* _ABOUT THIS EXERCISE_
Show each line of the records in which the word "will" occurs.

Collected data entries
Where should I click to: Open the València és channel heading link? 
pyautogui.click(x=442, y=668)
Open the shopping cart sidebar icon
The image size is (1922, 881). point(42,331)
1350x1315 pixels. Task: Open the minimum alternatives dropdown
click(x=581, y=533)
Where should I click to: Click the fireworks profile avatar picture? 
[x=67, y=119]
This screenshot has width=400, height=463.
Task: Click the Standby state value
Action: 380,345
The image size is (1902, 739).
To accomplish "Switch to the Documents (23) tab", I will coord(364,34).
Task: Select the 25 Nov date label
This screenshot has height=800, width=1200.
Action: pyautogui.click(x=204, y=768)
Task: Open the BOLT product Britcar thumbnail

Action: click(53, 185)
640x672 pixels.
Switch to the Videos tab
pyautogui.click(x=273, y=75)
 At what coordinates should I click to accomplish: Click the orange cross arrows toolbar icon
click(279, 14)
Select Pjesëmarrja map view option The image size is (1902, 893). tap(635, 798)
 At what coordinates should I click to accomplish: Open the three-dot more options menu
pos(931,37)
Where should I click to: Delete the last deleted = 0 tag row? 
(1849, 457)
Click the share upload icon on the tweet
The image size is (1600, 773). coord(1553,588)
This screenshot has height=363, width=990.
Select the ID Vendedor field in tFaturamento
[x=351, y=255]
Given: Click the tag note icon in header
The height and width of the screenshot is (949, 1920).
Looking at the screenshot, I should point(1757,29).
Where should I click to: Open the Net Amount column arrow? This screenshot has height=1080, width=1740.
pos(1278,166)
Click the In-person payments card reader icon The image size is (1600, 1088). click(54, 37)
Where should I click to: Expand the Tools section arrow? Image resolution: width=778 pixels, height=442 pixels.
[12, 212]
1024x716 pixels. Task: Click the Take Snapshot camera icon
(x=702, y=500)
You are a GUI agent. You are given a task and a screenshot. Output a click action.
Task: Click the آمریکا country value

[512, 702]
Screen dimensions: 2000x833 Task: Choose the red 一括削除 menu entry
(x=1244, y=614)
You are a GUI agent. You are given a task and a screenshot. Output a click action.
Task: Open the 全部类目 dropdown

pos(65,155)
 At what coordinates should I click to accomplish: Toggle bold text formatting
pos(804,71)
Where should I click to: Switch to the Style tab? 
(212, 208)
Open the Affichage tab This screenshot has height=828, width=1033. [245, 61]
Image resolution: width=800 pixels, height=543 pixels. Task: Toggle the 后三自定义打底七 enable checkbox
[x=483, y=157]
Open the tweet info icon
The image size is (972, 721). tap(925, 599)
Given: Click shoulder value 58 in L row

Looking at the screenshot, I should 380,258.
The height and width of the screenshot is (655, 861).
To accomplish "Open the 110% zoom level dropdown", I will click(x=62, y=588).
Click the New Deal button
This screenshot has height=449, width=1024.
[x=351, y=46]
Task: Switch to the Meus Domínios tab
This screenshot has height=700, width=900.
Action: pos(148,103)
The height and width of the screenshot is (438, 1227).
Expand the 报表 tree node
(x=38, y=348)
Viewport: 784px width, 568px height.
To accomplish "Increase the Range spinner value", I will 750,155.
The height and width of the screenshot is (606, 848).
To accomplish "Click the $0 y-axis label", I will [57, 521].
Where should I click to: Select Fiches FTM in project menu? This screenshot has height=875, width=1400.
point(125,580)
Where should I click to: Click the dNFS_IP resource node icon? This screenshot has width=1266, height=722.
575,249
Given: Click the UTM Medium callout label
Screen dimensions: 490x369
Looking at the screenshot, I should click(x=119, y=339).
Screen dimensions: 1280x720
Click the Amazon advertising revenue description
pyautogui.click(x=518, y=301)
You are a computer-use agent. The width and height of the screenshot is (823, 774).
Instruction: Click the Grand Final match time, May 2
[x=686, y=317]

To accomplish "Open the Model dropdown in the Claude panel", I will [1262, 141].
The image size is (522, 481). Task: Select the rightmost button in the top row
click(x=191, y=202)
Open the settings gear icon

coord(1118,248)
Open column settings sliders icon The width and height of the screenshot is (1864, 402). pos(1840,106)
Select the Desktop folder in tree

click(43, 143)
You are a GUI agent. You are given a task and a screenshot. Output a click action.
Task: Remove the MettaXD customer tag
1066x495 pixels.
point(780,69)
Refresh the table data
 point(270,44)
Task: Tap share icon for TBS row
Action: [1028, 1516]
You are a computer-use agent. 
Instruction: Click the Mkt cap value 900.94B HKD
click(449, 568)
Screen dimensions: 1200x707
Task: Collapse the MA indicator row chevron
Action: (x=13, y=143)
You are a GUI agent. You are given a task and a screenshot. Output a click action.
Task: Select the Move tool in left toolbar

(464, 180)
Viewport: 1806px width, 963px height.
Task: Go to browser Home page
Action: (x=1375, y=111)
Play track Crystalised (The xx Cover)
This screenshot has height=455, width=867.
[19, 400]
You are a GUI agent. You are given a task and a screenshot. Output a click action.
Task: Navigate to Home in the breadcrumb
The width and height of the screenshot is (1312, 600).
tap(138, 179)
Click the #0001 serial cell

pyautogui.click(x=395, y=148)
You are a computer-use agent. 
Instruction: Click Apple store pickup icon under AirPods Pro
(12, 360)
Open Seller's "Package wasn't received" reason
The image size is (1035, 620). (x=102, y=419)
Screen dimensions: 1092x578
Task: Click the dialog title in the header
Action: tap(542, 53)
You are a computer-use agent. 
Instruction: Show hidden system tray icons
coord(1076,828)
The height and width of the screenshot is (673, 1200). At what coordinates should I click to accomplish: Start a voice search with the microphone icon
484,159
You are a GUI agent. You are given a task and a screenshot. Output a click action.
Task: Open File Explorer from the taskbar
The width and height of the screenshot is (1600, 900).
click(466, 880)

* _THE COMPLETED TASK_
To accomplish "Switch to the Documents (23) tab", I will coord(364,34).
To accomplish "Open the 110% zoom level dropdown", I will click(x=62, y=588).
To accomplish "Increase the Range spinner value", I will 750,155.
To accomplish "Click the $0 y-axis label", I will [57, 521].
To accomplish "Open the Model dropdown in the Claude panel", I will [1262, 141].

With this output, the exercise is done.